Intervention de Emmanuel Derieux

Réunion du mercredi 13 octobre 2021 à 14h30
Mission d'information sur l'application du droit voisin au bénéfice des agences, éditeurs et professionnels du secteur de la presse

Emmanuel Derieux, professeur à l'université Panthéon-Assas (Paris II) :

Dans le document que je vous ai fait parvenir hier, j'ai essayé de mettre en quelques mots des réflexions ou interrogations sur la consécration de droits voisins des éditeurs et agences de presse. Je dois avouer que je n'ai toujours pas compris la pertinence de la consécration en droit français, sinon en droit européen, d'un droit voisin des éditeurs et des agences de presse.

Ces éditeurs sont titulaires de droits d'auteur, soit en tant que cessionnaires des droits des journalistes et des autres auteurs qui apportent des contributions dans les publications, et ils sont titulaires au titre de l'œuvre collective des droits sur l'ensemble que constitue la publication de presse dans des conditions telles que, en droit français, je ne vois pas ce que comportent ces droits voisins revendiqués par les éditeurs et agences de presse.

La notion de presse comporte une incertitude. En effet, on ignore si la presse en ligne relève du statut de la presse ou du statut de la communication publique électronique. Une publication de presse comporte des textes rédigés, éventuellement des illustrations graphiques, qui sont des œuvres protégées par le droit d'auteur.

Le contributeur qui met ses créations à la disposition d'une publication cède les droits. L'entreprise éditrice est cessionnaire des droits dans des conditions qui lui sont très favorables depuis les dispositions de la loi de 2009. En effet, les droits d'auteur des journalistes sont très largement cédés à la publication. L'une des difficultés d'application, d'interprétation du droit, est que la notion d'entreprise éditrice et la notion de publication de presse connaissent des divergences de définitions, selon les dispositions du code de la propriété intellectuelle ou de la loi du 1er août 1986 sur le statut d'entreprise de presse.

C'est ma perception du caractère très insatisfaisant du droit en la matière : abondance des textes et inflation à la fois dans le nombre et le volume des textes. Il a fallu quinze articles pour transposer les dispositions de la directive, et un article crée lui-même quatre ou cinq articles du code de la propriété intellectuelle.

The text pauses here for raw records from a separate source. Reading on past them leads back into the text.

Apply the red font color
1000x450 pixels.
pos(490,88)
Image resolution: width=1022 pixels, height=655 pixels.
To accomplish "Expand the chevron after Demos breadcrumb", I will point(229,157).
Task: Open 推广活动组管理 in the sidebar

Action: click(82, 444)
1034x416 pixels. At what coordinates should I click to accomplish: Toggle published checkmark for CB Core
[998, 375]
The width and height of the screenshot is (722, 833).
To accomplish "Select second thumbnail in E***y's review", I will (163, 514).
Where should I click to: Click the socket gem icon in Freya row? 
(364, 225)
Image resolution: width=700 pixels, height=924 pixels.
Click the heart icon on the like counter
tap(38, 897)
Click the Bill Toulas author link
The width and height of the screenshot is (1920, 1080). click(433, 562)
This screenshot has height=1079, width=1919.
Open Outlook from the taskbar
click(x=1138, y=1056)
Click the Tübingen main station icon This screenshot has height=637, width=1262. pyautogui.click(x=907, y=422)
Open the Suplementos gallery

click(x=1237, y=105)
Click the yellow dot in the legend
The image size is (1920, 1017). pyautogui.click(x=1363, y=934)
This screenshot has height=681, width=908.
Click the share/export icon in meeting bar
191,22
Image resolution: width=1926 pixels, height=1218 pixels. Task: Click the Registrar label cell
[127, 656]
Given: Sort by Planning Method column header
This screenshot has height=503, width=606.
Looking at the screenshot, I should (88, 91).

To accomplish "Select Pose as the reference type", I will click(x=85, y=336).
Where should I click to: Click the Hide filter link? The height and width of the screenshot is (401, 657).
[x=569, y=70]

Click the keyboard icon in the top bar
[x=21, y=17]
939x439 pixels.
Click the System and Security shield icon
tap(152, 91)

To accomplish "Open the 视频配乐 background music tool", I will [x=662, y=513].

Je ne perçois pas la nécessité de la consécration de droits voisins et droits d'auteur au profit des agences et éditeurs de presse, même si j'entends leurs revendications. Je ne crois pas que cet interventionnisme incessant introduise cohérence, rigueur et clarté dans le droit en vigueur. On nous parle toujours de simplification du droit, mais en voulant le simplifier, on ne fait que le compliquer.

Les droits voisins sont d'une durée de deux ans, alors que les droits d'auteur ont une durée de soixante-dix ans. Les autres droits voisins du droit d'auteur, en droit européen comme en droit français, sont de cinquante ans.

Je fais certainement preuve d'incompétence et j'avoue mon ignorance, mais je ne comprends vraiment pas ce que l'on attend de la consécration de ces droits voisins au profit des éditeurs et agences de presse.

La principale cible de la revendication des éditeurs de presse, Google, est surtout l'objet de procédures pour dénonciation de pratiques anticoncurrentielles ou pour non-négociation dans des conditions satisfaisantes. La sanction de l'Autorité de la concurrence est confirmée par la Cour d'appel, mais le litige ne porte pas sur la question même des droits voisins.

Je suis très perplexe face à toute cette agitation législative, à la fois européenne et française.

Pardonnez-moi d'être ainsi critique et non pas constructif dans mon approche de cette question, mais j'entendrai volontiers des analyses ou interprétations différentes, qui seraient pour moi très éclairantes.

Pardon pour ce préliminaire très négatif.